ROMA – “Abbiamo fatto più di 100 puntate, dobbiamo aver il tempo per pensare a cosa faremo”. Con la puntata in piazza del 18 giugno finisce la storica trasmissione ideata e condotta su La7 da Michele Santoro, ‘Servizio pubblico’. “Saremo a Firenze in piazza, chiederemo a tutti di indossare qualcosa di rosso”, annuncia.
È un Santoro che non indietreggia in una conferenza stampa fiume in cui parla a 360 gradi, affrontando anche il tema della riforma della Rai, nella sede della Stampa estera a Roma dove accompagna Giulia Innocenzi alla presentazione della nuova stagione di ‘Announo’, in onda dal 21 maggio con nuovo ciclo spalmato su quattro puntate: la prima sulla carne e sugli allevamenti intensivi, poi sulle famiglie omogenitoriali e sulla dipendenza a Internet. Ospiti fissi Antonio Di Pietro e Alba Parietti, che interagiranno con i ragazzi presenti in studio.
Parla anche della tv del servizio pubblico Santoro e del premier in carica: “Se Renzi vuole dare la dimostrazione che il Paese cambi, provi a cambiare la Rai: è una riforma senza costi, l’unico prezzo per lui è rinunciare al controllo sulla tv di Stato. Se da un cambiamento della Rai e della governance cambia il sistema è un punto, altrimenti non si arriverà a un mercato in cui ci si sfida liberamente, come Renzi ha promesso”.

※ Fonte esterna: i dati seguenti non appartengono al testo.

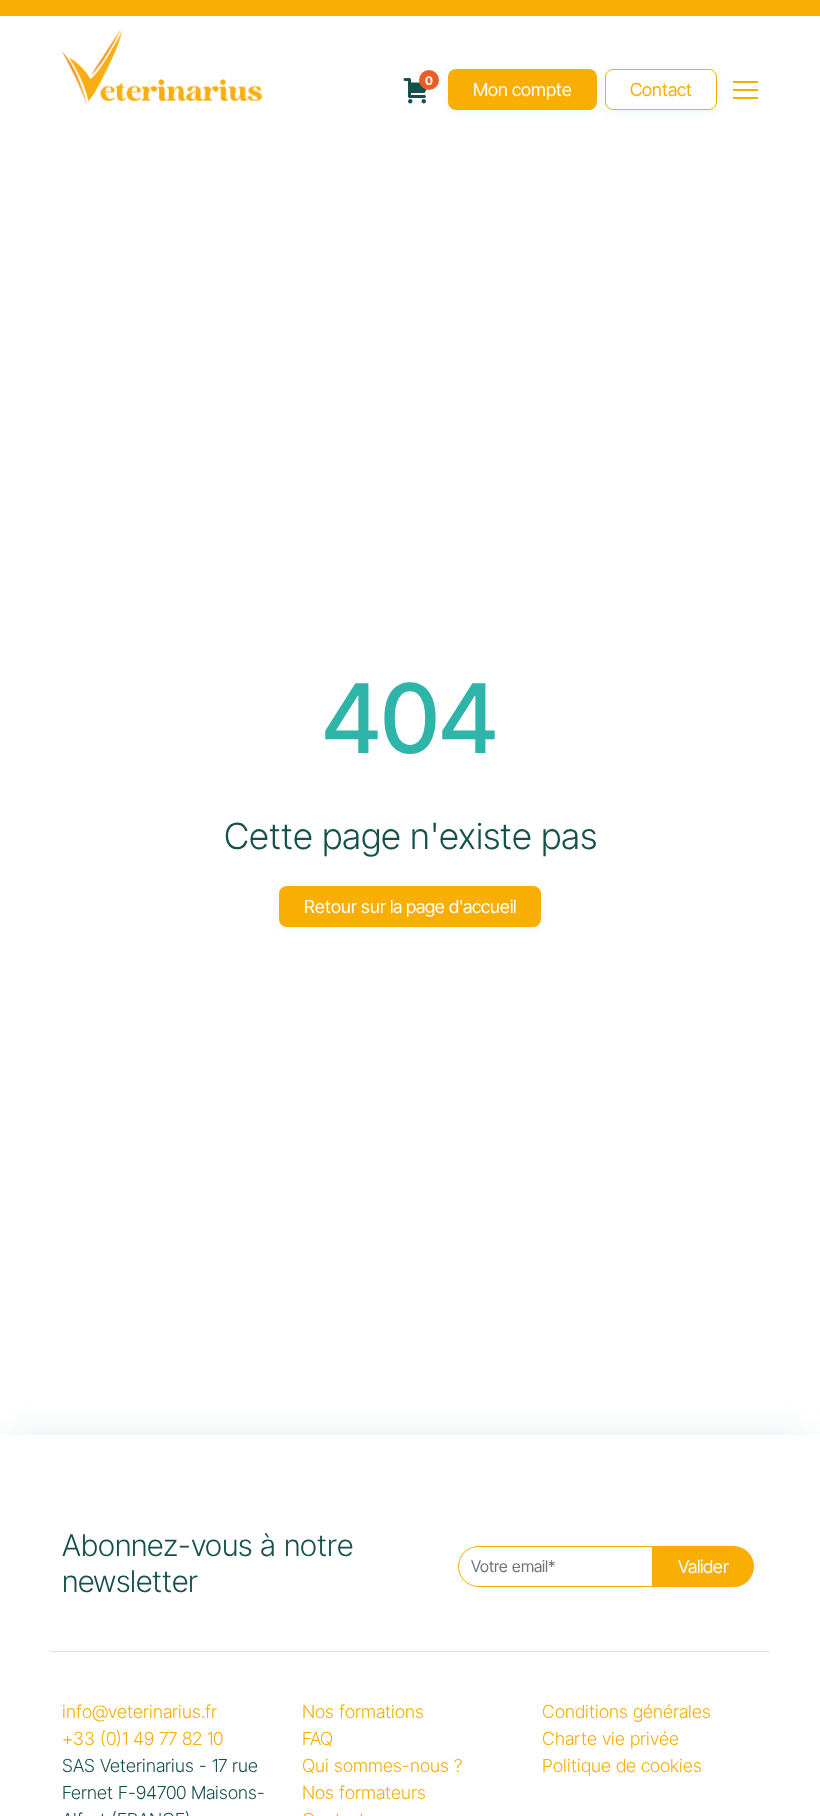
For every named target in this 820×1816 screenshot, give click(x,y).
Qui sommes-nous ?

Santoro conferma la fine di Servizio pubblico e fa il punto sul genere talk, che egli stesso ha di fatto reinventato, ricordando come la sua sia una trasmissione che ha segnato una parte importante della storia della tv italiana e la vita di La7.
“È nata senza un canale di distribuzione ed è riuscita a raggiungere risultati straordinari – sottolinea -. Oggi c’è una situazione di superinflazione nel settore, gli editori hanno scelto di mettere in competizione i contenitori informativi tra di loro, La7 stessa è diventata una rete dove l’innovazione ha avuto un margine assai scarso. Il mio futuro? Ho molte idee, mi auguro che a Cairo possano interessare. So solo che almeno per un po’ non farò un programma da 30 puntate. La verità è che sono sul mercato, metto le mie idee a disposizione di Rai, Sky. Nessuno ci censura – aggiunge – noi facciamo cose straordinarie, agli altri lasciamo le cose ordinarie”.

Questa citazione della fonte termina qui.